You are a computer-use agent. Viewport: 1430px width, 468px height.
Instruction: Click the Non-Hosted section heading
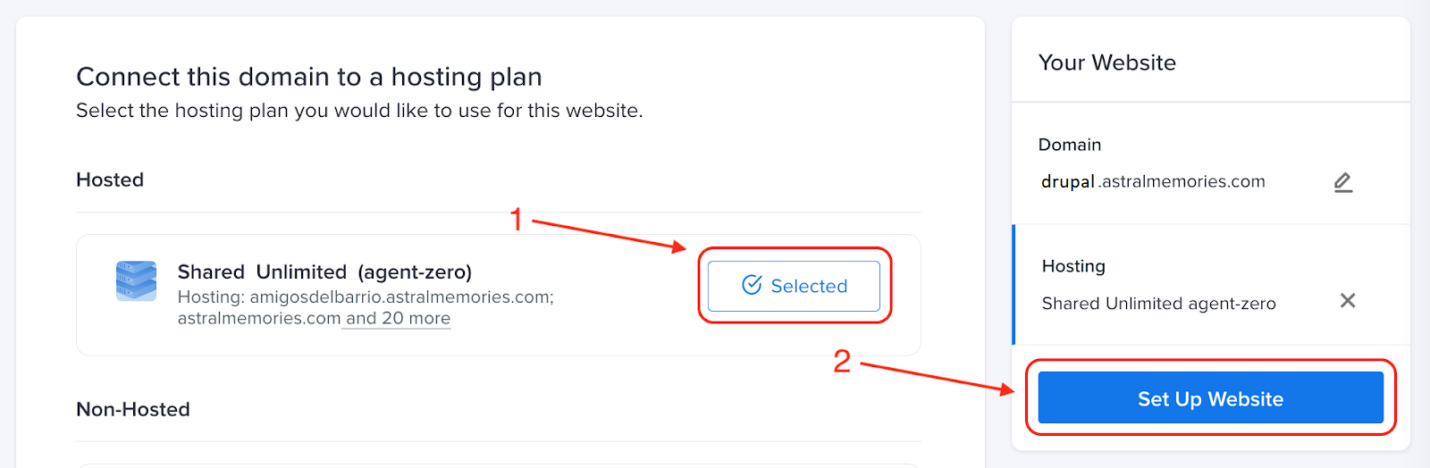tap(133, 409)
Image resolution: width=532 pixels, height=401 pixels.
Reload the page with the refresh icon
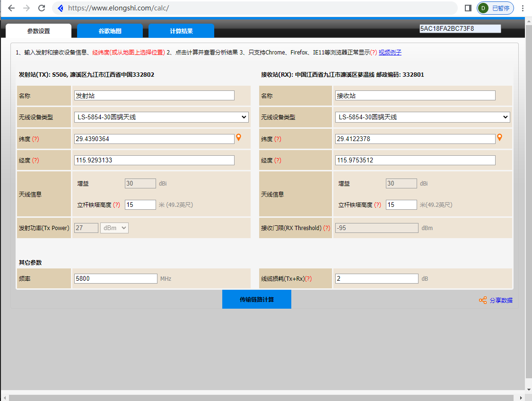42,8
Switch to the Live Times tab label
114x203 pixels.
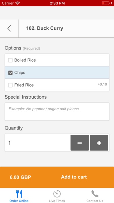57,201
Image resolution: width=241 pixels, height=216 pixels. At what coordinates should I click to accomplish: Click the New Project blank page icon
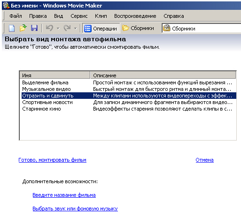point(12,28)
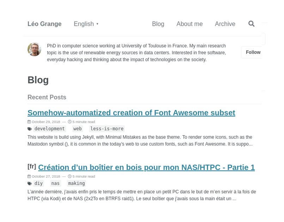The image size is (284, 222).
Task: Open the Font Awesome subset blog post
Action: [x=131, y=113]
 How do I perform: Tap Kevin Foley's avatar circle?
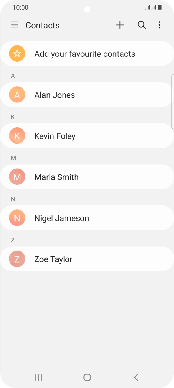(x=17, y=136)
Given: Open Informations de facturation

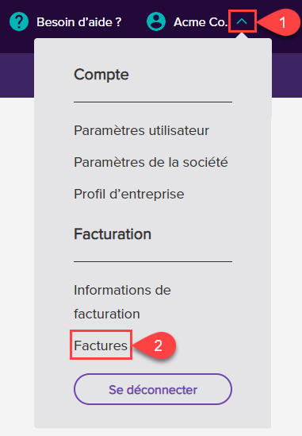Looking at the screenshot, I should [x=122, y=302].
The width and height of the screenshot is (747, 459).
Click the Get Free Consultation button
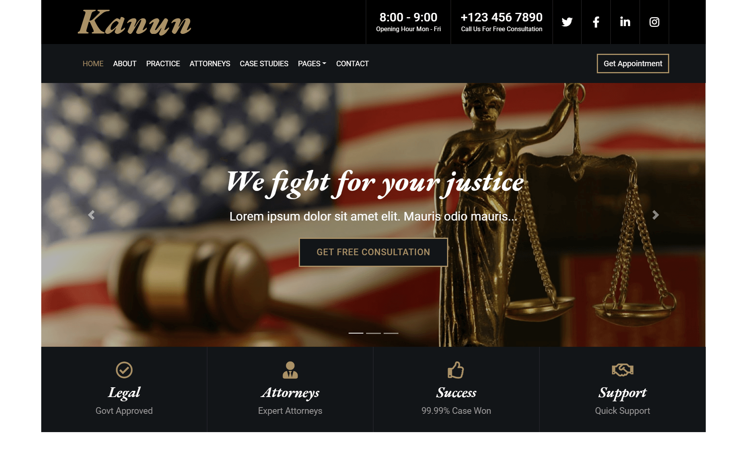point(374,252)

+--

WORK REQUEST
Your copy should be the entries retyped exactly, with no images in it.

ANSWER BELOW
You are a computer-use agent. Viewport: 1430px width, 468px height.
Instruction: Click the Non-Hosted section heading
tap(133, 409)
Image resolution: width=532 pixels, height=401 pixels.
Reload the page with the refresh icon
42,8
Switch to the Live Times tab label
114x203 pixels.
57,201
Image resolution: width=241 pixels, height=216 pixels. At what coordinates should I click to accomplish: Click the New Project blank page icon
point(12,28)
The image size is (284, 222).
Task: Open the Font Awesome subset blog post
Action: [x=131, y=113]
 How do I perform: Tap Kevin Foley's avatar circle?
(x=17, y=136)
Given: Open Informations de facturation

Looking at the screenshot, I should [x=122, y=302].
The width and height of the screenshot is (747, 459).
Click the Get Free Consultation button
point(374,252)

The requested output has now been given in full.